## EXCERPT PROVIDED
↓

Re: [RFC PATCH 00/39] 1G page support for guest_memfd

From: Michal Hocko
Date: Wed Sep 11 2024 - 02:57:01 EST


Cc Oscar for awareness

On Tue 10-09-24 23:43:31, Ackerley Tng wrote:
> Hello,
>
> This patchset is our exploration of how to support 1G pages in guest_memfd, and
> how the pages will be used in Confidential VMs.
>
> The patchset covers:
>
> + How to get 1G pages
> + Allowing mmap() of guest_memfd to userspace so that both private and shared
> memory can use the same physical pages
> + Splitting and reconstructing pages to support conversions and mmap()
> + How the VM, userspace and guest_memfd interact to support conversions
> + Selftests to test all the above
> + Selftests also demonstrate the conversion flow between VM, userspace and
> guest_memfd.
>
> Why 1G pages in guest memfd?
>
> Bring guest_memfd to performance and memory savings parity with VMs that are
> backed by HugeTLBfs.
>
> + Performance is improved with 1G pages by more TLB hits and faster page walks
> on TLB misses.
> + Memory savings from 1G pages comes from HugeTLB Vmemmap Optimization (HVO).
>
> Options for 1G page support:
>
> 1. HugeTLB
> 2. Contiguous Memory Allocator (CMA)
> 3. Other suggestions are welcome!
>
> Comparison between options:
>
> 1. HugeTLB
> + Refactor HugeTLB to separate allocator from the rest of HugeTLB
> + Pro: Graceful transition for VMs backed with HugeTLB to guest_memfd
> + Near term: Allows co-tenancy of HugeTLB and guest_memfd backed VMs
> + Pro: Can provide iterative steps toward new future allocator
> + Unexplored: Managing userspace-visible changes
> + e.g. HugeTLB's free_hugepages will decrease if HugeTLB is used,
> but not when future allocator is used
> 2. CMA
> + Port some HugeTLB features to be applied on CMA
> + Pro: Clean slate
>
> What would refactoring HugeTLB involve?
>
> (Some refactoring was done in this RFC, more can be done.)
>
> 1. Broadly involves separating the HugeTLB allocator from the rest of HugeTLB
> + Brings more modularity to HugeTLB
> + No functionality change intended
> + Likely step towards HugeTLB's integration into core-mm
> 2. guest_memfd will use just the allocator component of HugeTLB, not including
> the complex parts of HugeTLB like
> + Userspace reservations (resv_map)
> + Shared PMD mappings
> + Special page walkers
>
> What features would need to be ported to CMA?
>
> + Improved allocation guarantees
> + Per NUMA node pool of huge pages
> + Subpools per guest_memfd
> + Memory savings
> + Something like HugeTLB Vmemmap Optimization
> + Configuration/reporting features
> + Configuration of number of pages available (and per NUMA node) at and
> after host boot
> + Reporting of memory usage/availability statistics at runtime
>
> HugeTLB was picked as the source of 1G pages for this RFC because it allows a
> graceful transition, and retains memory savings from HVO.

↑

## TASK TO CARRY OUT
Answer these questions about the guest_memfd patchset message above.
1. According to the message, what is the source of the memory savings from 1G pages?
2. Which two options for 1G page support does the message name, apart from inviting other suggestions?
3. What two reasons does the message give for choosing HugeTLB as the source of 1G pages for this RFC?

## DATASET SECTION
↓

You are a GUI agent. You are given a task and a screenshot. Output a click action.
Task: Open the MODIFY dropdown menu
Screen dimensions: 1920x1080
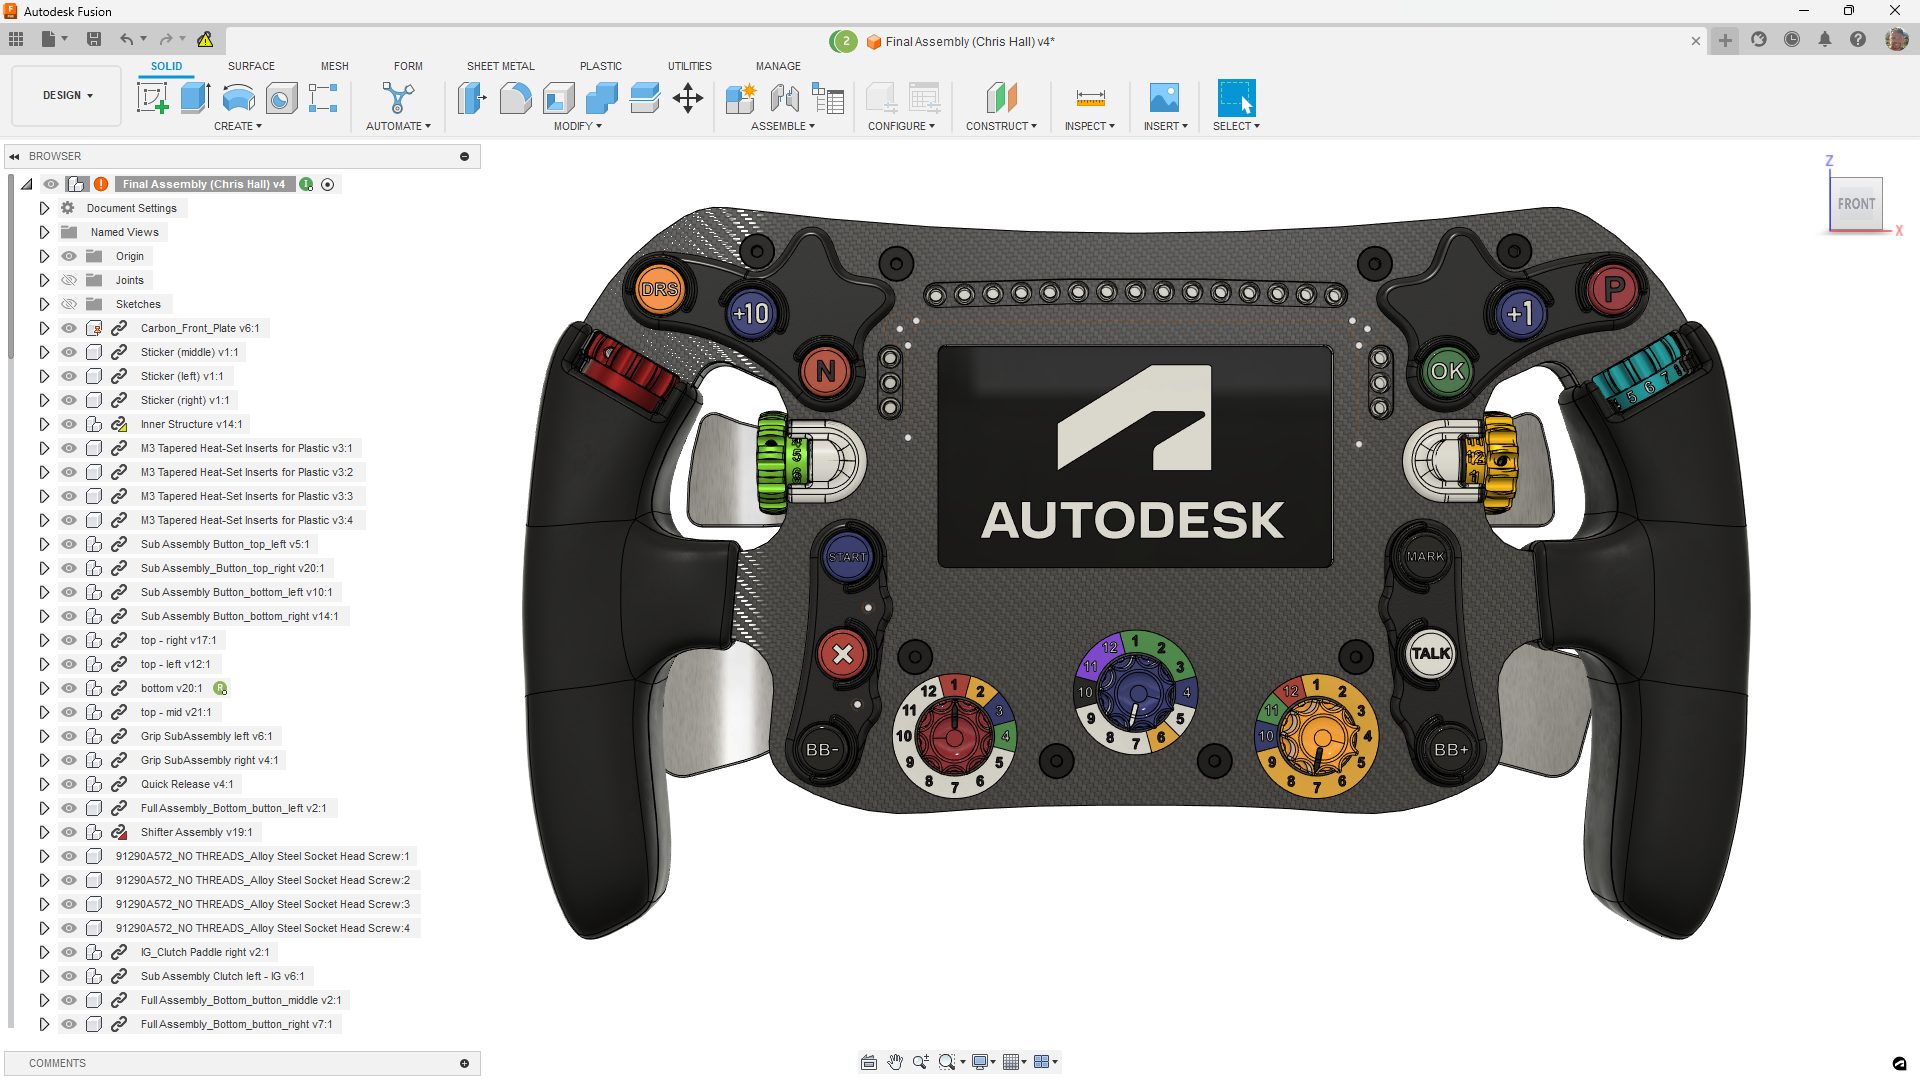(x=577, y=126)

↑

## FINISHED EXERCISE
1. HugeTLB Vmemmap Optimization (HVO).
2. HugeTLB and the Contiguous Memory Allocator (CMA).
3. It allows a graceful transition, and it retains memory savings from HVO.